Princeton University researchers have developed a software system that aims to overcome limits to existing generative AI systems and quickly create image sets to prepare machines for nearly any visual setting. The system, called Infinigen, creates natural-looking objects and environments in three dimensions.

Though AI presents an opportunity for creating the massive sets of images necessary to train autonomous cars and other machines to see their environments, current generative AI systems have shortcomings that can limit their use. Infinigen is a procedural generator, meaning that it creates content based on automated, human-designed algorithms rather than labor-intensive manual data entry or the neural networks that power modern AI. In this way, the new program generates myriad 3D objects using only randomized mathematical rules.

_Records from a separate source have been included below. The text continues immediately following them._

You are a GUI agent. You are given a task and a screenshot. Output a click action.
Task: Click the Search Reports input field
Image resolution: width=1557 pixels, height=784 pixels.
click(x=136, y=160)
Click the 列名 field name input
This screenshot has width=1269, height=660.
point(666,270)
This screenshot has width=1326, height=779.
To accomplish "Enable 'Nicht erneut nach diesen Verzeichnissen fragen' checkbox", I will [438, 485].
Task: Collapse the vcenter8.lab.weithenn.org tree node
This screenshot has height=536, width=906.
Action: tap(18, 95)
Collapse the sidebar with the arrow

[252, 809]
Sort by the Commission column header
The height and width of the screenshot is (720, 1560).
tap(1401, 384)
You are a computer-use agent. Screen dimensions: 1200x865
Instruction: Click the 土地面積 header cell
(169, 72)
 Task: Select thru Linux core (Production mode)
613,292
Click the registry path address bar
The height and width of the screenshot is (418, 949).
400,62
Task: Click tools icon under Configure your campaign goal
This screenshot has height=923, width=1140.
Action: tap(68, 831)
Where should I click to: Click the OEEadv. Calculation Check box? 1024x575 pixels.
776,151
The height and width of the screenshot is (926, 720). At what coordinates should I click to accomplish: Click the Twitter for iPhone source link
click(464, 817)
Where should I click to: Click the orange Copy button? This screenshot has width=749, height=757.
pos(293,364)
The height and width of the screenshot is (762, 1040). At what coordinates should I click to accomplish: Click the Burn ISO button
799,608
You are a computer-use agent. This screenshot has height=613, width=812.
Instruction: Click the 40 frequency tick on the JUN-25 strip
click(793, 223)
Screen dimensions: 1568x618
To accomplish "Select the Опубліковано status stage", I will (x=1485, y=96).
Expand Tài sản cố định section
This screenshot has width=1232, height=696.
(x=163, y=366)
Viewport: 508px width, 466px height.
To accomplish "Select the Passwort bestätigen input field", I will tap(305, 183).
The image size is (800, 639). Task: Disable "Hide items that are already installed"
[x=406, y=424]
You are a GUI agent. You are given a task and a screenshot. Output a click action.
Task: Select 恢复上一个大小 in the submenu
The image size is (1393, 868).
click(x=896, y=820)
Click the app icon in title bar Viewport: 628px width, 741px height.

An open-source software system that generates an infinite number of photorealistic scenes of the natural world, an advancement that could improve the training of autonomous cars and other robots. Courtesy of Princeton University.

Infinigen’s mathematical approach allows it to create labeled visual data, which is needed to train computer vision systems including those deployed on home robots and autonomous cars. Because Infinigen generates every image programmatically — it creates a 3D world first, populates it with objects, and places a camera to take a picture — Infinigen can automatically provide detailed labels about each image including the category and location of each object.

The resulting labeled images can be used to train a robot to recognize and locate objects given only an image as input. Such labeled visual data would not be possible with existing AI image generators, according to Jia Deng, an associate professor of computer science at Princeton and senior author of a study that details the software system. This is because those programs generate images using a deep neural network that does not allow the extraction of labels, Deng said.

In addition, Infinigen’s users have detailed control of the system’s settings, such as the precise lighting and viewing angle, and they can fine-tune the system to make images more useful as training data.

Besides generating virtual worlds populated by digital objects with natural shapes, sizes, textures, and colors, Infinigen’s capabilities extend to synthetic representations of natural phenomena including fire, clouds, rain, and snow. By vastly expanding the menu of 3D-rendered objects and landscapes, Infinigen also boosts machines’ ability to perform 3D reconstructions, from just 2D pixels, of the complex spaces they will operate within. While moving away from real-world images to synthetic images to develop cars and robots that will move in the real world might seem counterintuitive, real image data sets have key limitations, Deng said.

For example, the computers that guide robots and smart cars do not perceive images and other visual objects like humans do. An image that looks three-dimensional to a human is just a two-dimensional collection of pixels to a computer. To allow robots to perceive an image in 3D, the image needs to include an instruction called a “3D ground truth.” This is difficult to do with existing 2D images.

An array of Infinigen-generated trees showing the variation and control users have over their images. Courtesy of Princeton University.

According to Deng, the developers expect the system to be a useful resource for augmented and virtual reality, and for additive manufacturing.

A study describing Infinigen was presented at the 2023 Conference on Computer Vision and Pattern Recognition (www.doi.org/10.48550/arXiv.2306.09310).